[WHAT YOU NEED TO DO] Your output should match the listing below word for word, without any images.

[AVAILABLE RECORDS]
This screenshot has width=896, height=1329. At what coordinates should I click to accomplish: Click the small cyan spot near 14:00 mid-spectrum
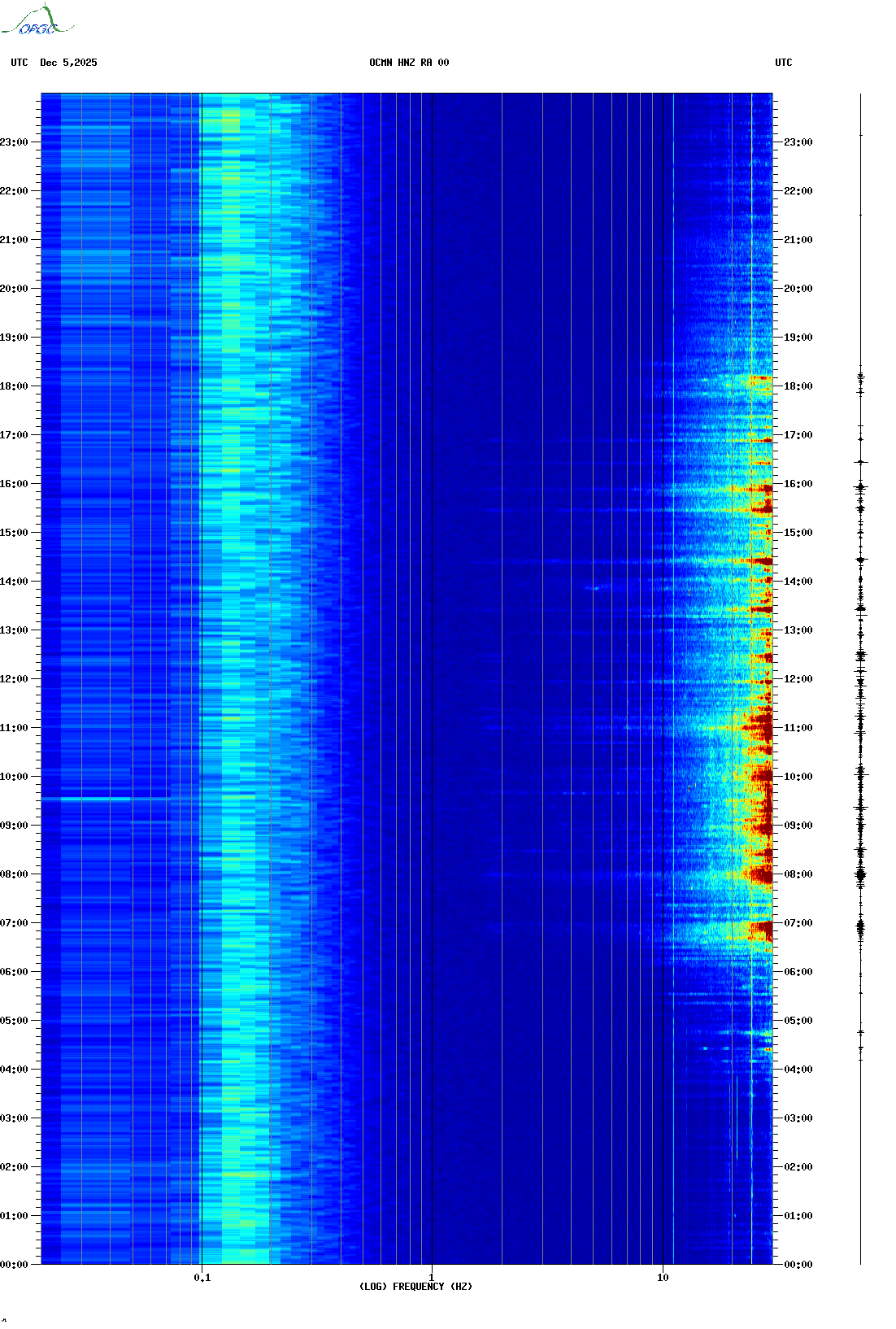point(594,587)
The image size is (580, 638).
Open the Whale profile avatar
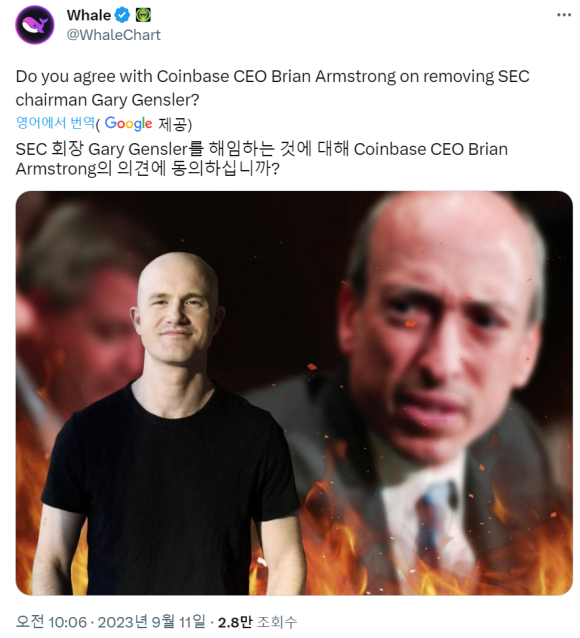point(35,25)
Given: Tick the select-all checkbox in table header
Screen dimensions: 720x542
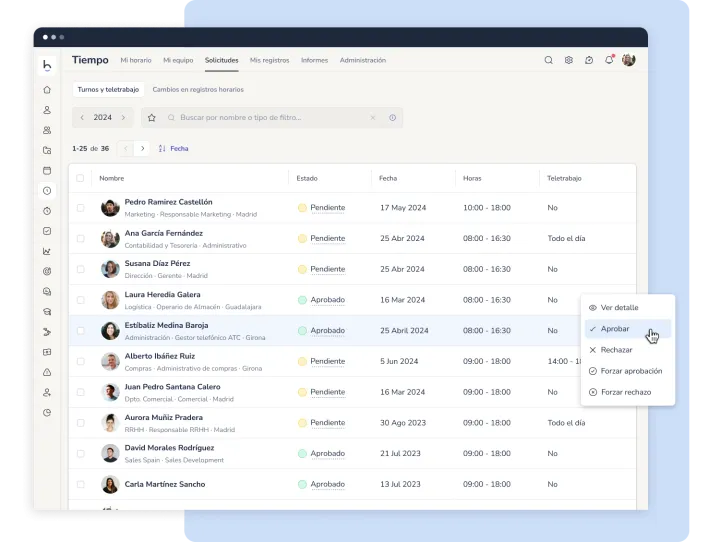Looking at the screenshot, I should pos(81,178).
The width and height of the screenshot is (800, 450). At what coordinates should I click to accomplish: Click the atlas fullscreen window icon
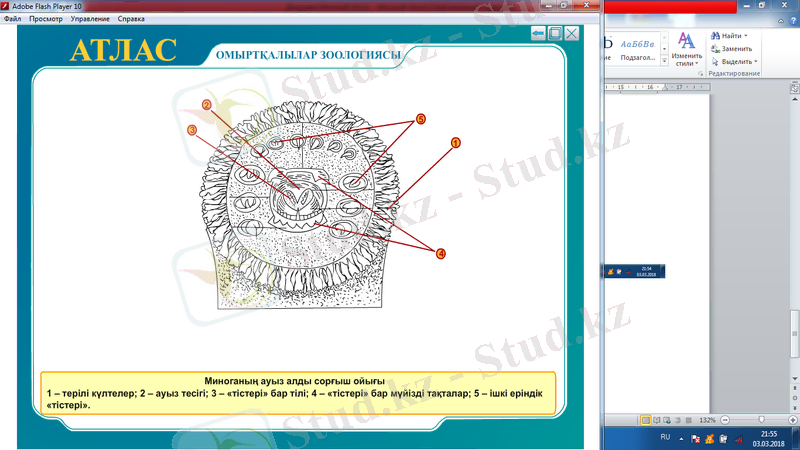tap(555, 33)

[TASK OUTPUT]
This screenshot has width=896, height=1329. At what coordinates should I click to accomplish: Click the small cyan spot near 14:00 mid-spectrum
point(594,587)
The image size is (580, 638).
Open the Whale profile avatar
point(35,25)
Given: Tick the select-all checkbox in table header
Screen dimensions: 720x542
Looking at the screenshot, I should pos(81,178).
The width and height of the screenshot is (800, 450). At what coordinates should I click to accomplish: Click the atlas fullscreen window icon
tap(555, 33)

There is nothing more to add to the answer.